Conclusion: Are CRDTs suitable for shared editing?

Absolutely! It is basically impossible for a human to write a document that Yjs can't handle. I showed exhaustively that Yjs performs exceptionally in real-world scenarios and even performs well if none of the optimizations can be applied.

The performance trade-off that Yjs imposes is very favorable. In exchange for a small amount of memory per operation, Yjs allows you to sync documents with other peers over any networking stack - even peer-to-peer. Of course, it also has other features that are relevant for shared editing:

  • Selective Undo/Redo manager
  • Snapshots and being able to revert to an old document state
  • Computing the differences between versions and render diffs by the user who created the changes (git blame)
  • Syncs changes to a browser database to allow offline editing
  • A collaboration-aware model to represent positions like cursor locations
  • Awareness functionality (who is currently online, what are they working on, ..)

In my opinion, the slight overhead that we examined is worth the benefits of having a collaboration-aware model that works in distributed environments.

If you'd like to know more about Yjs, head over to GitHub and follow me on twitter to get notified about the latest developments.

yjs/yjs
Peer-to-peer shared types. Contribute to yjs/yjs development by creating an account on GitHub.

Maintaining Yjs, caring for GitHub issues, and managing a growing community takes up a lot of my free time. If you would like me to do more public work, such as writing blog articles, then please fund me on GitHub Sponsors:

Sponsor @dmonad on GitHub Sponsors
I’m the author of Yjs - a CRDT framework for creating collaborative, offline-ready applications.

In the next blog post I'd like to address the notion that CRDTs increase the complexity of an application. Yjs has a collaboration-aware model that is very helpful for implementing features such as commenting, shared cursors, position markers, presence, or suggestions on collaborative (rich)-text documents. Implementing a CRDT like Yjs including its optimizations correctly is not trivial. I will discuss methods that I use to test distributed systems that give me a high confidence that documents will always converge.


Notes:

  • Recent publications describe Yjs as a CRDT that performs some kind of garbage collection scheme to collect tombstones to reduce the size of the document. The document size only decreases because of the optimizations that are laid out in this article. Yjs doesn't perform a garbage collection scheme that would result in convergence issues. To be fair, my first publication in 2016 described a garbage collection scheme including its limitations. The mentioned garbage collection scheme did work as intended, but was never enabled by default because it, as it was described, only works under specific circumstances and needed more work. The garbage collection approach has been removed in 2017 and replaced by a compound representation to improve performance.
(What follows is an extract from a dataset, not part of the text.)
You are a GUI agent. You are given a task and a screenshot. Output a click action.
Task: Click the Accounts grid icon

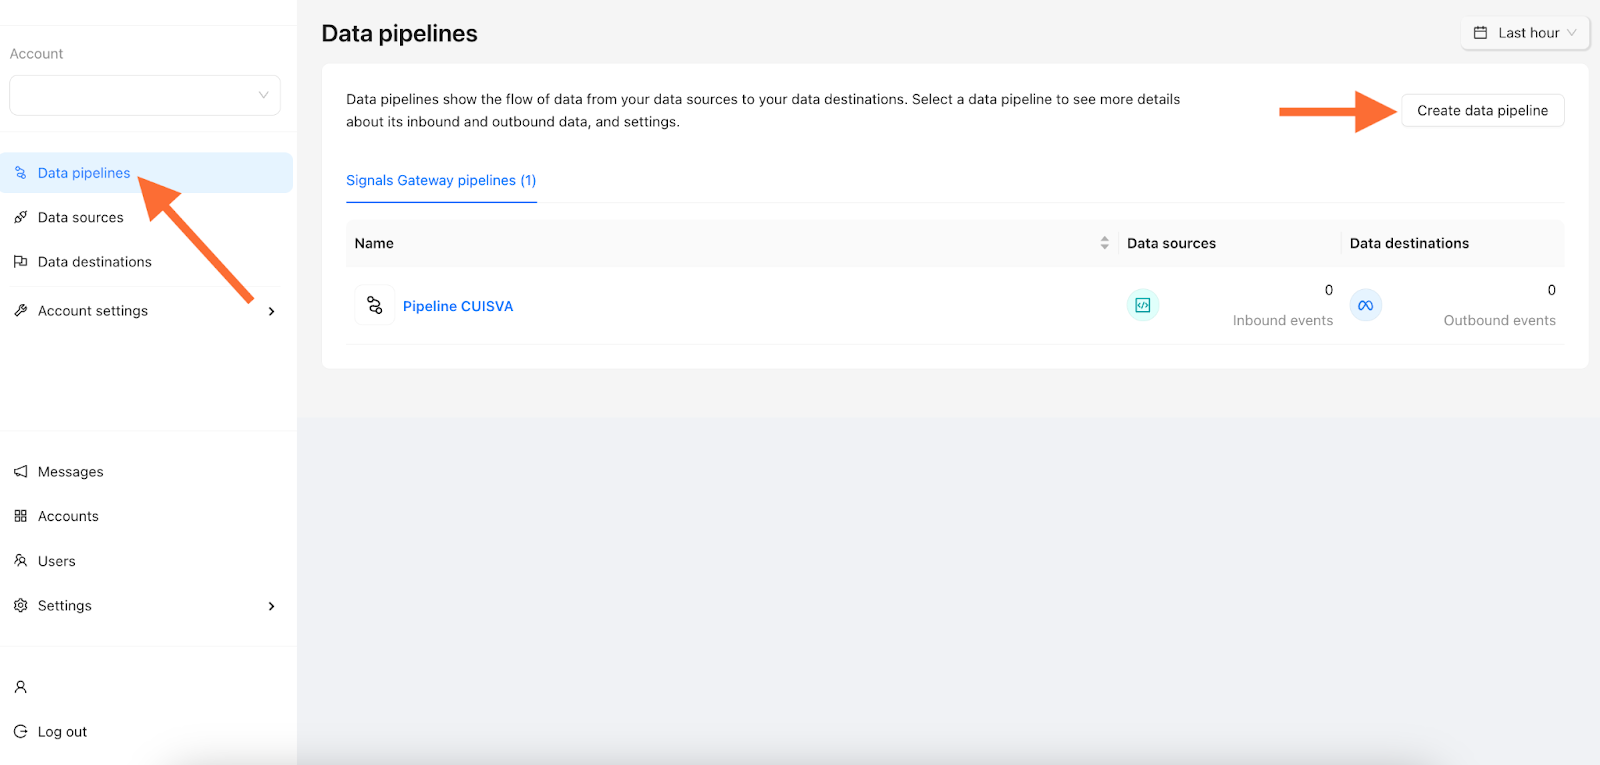pos(20,516)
This article shows that tombstone garbage collection is not even necessary for CRDTs to work in practice.
  • It is often claimed that CRDTs are faster than OT. I explained before that academic research mostly measures performance in ops/second, which doesn't really reflect the requirements of shared editing applications. In practice, several CRDTs are unsuitable for shared editing because they don't perform well in certain scenarios. Centralized approaches have an edge over CRDTs when it comes to parseTime. In ShareDB, for example, the document is sent to the client with little additional metadata and the document can be parsed much faster. Decentralized approaches send additional metadata that incur a parsing overhead. However, this article shows that this overhead is not that significant in Yjs.

Edits:

  • 12/30/2020 - Updated argument about right-to-left writing systems. Previously, I was concerned that Yjs won't work well in right-to-left writing systems (e.g. Hebrew, and Arabic) because the compound optimization only applies to text that is written from left to right. But a user notified me that editors always store document content in logical order (left-to-right) even if the used writing system is right-to-left.